# Required action:
When you print the records, keep every line identical to the original.

(Stored items)
Start of Block
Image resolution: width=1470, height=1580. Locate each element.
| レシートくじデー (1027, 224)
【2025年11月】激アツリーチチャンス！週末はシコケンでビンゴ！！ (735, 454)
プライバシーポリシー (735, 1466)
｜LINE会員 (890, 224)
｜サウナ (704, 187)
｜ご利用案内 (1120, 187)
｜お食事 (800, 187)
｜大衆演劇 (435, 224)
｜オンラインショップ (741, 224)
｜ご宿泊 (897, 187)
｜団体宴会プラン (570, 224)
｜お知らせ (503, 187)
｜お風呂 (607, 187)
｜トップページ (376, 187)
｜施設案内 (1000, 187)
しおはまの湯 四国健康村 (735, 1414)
End of Block
# Exercise result:
Image resolution: width=1470, height=1580. Locate each element.
| レシートくじデー (1027, 224)
【2025年11月】激アツリーチチャンス！週末はシコケンでビンゴ！！ (735, 454)
プライバシーポリシー (735, 1466)
｜LINE会員 (890, 224)
｜サウナ (704, 187)
｜ご利用案内 (1120, 187)
｜お食事 (800, 187)
｜大衆演劇 (435, 224)
｜オンラインショップ (741, 224)
｜ご宿泊 (897, 187)
｜団体宴会プラン (570, 224)
｜お知らせ (503, 187)
｜お風呂 (607, 187)
｜トップページ (376, 187)
｜施設案内 (1000, 187)
しおはまの湯 四国健康村 (735, 1414)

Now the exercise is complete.